* **DATASET**:

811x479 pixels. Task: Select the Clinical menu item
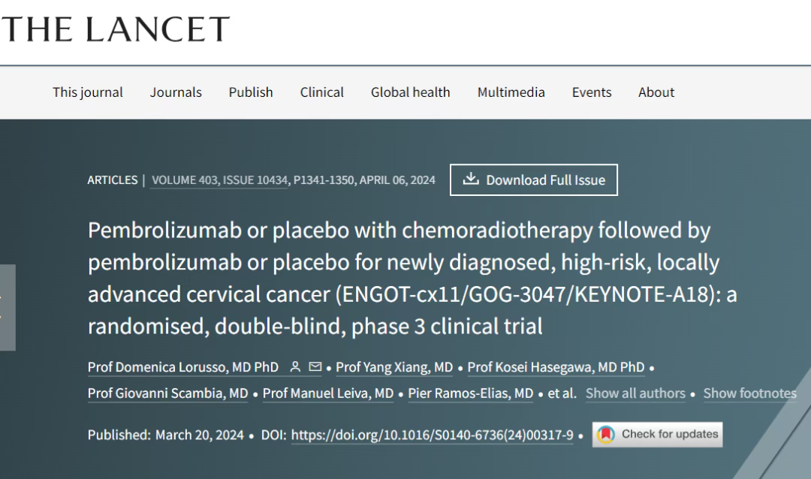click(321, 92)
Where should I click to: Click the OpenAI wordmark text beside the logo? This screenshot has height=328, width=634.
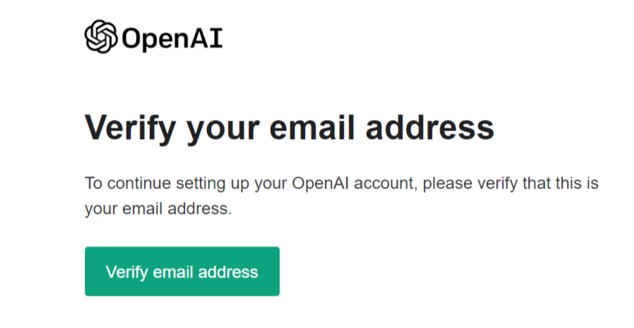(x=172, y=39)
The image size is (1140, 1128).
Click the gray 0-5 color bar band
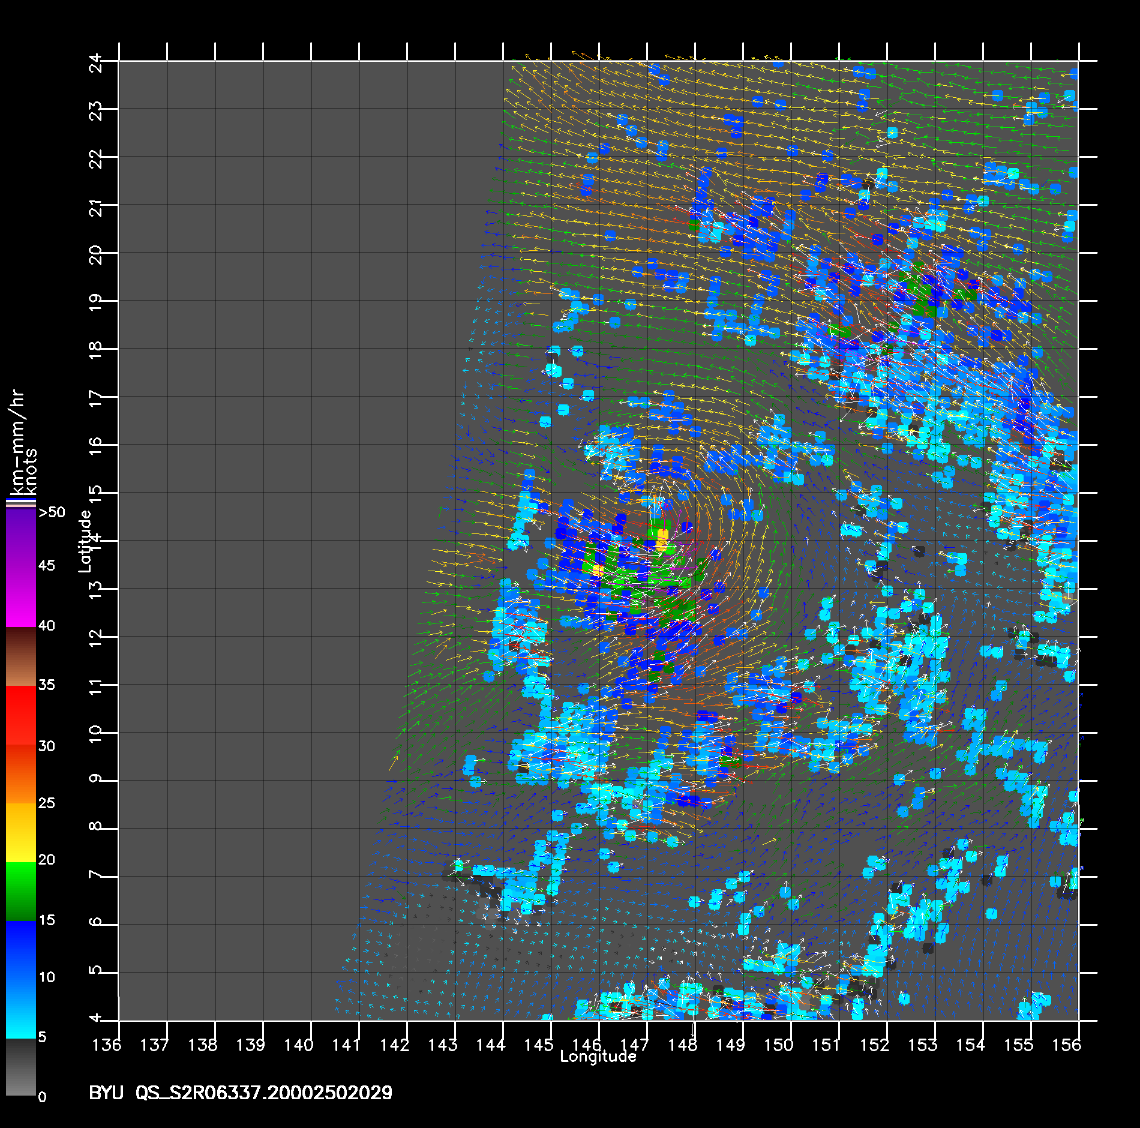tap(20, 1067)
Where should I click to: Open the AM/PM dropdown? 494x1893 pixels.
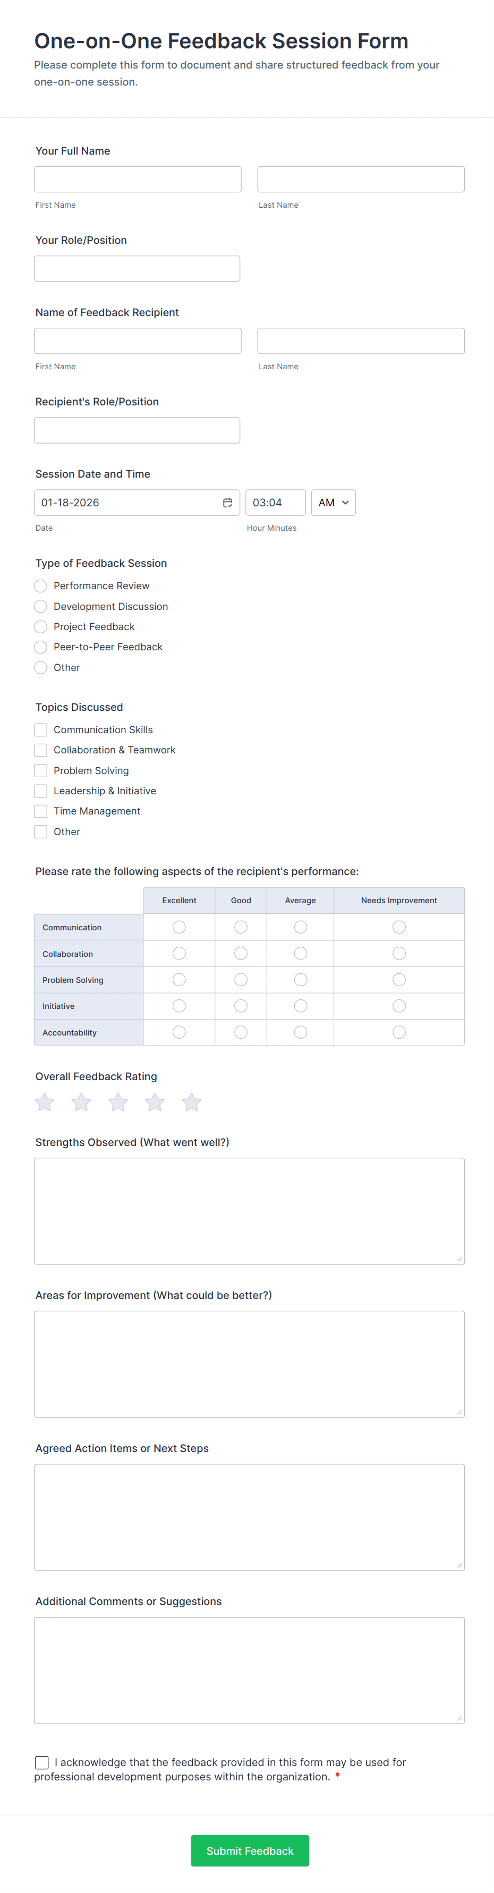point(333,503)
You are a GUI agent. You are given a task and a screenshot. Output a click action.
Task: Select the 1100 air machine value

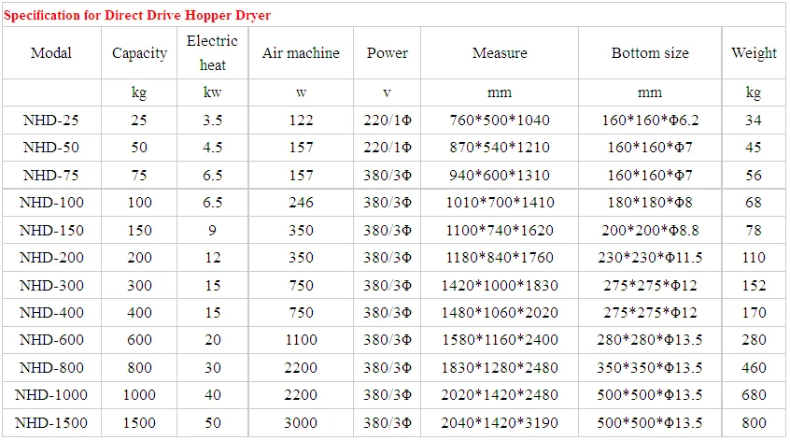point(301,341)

* **TASK TO COMPLETE**:
An exact retyping of each record, with no pictures, is the answer required.

* **RESPONSE TO THE TASK**:
811x479 pixels. Task: Select the Clinical menu item
click(321, 92)
Where should I click to: Click the OpenAI wordmark text beside the logo? This screenshot has height=328, width=634.
(x=172, y=39)
The image size is (1140, 1128).
Click the gray 0-5 color bar band
tap(20, 1067)
Where should I click to: Open the AM/PM dropdown? 494x1893 pixels.
point(333,503)
You are a GUI agent. You are given a task and a screenshot. Output a click action.
Task: Select the 1100 air machine value

point(301,341)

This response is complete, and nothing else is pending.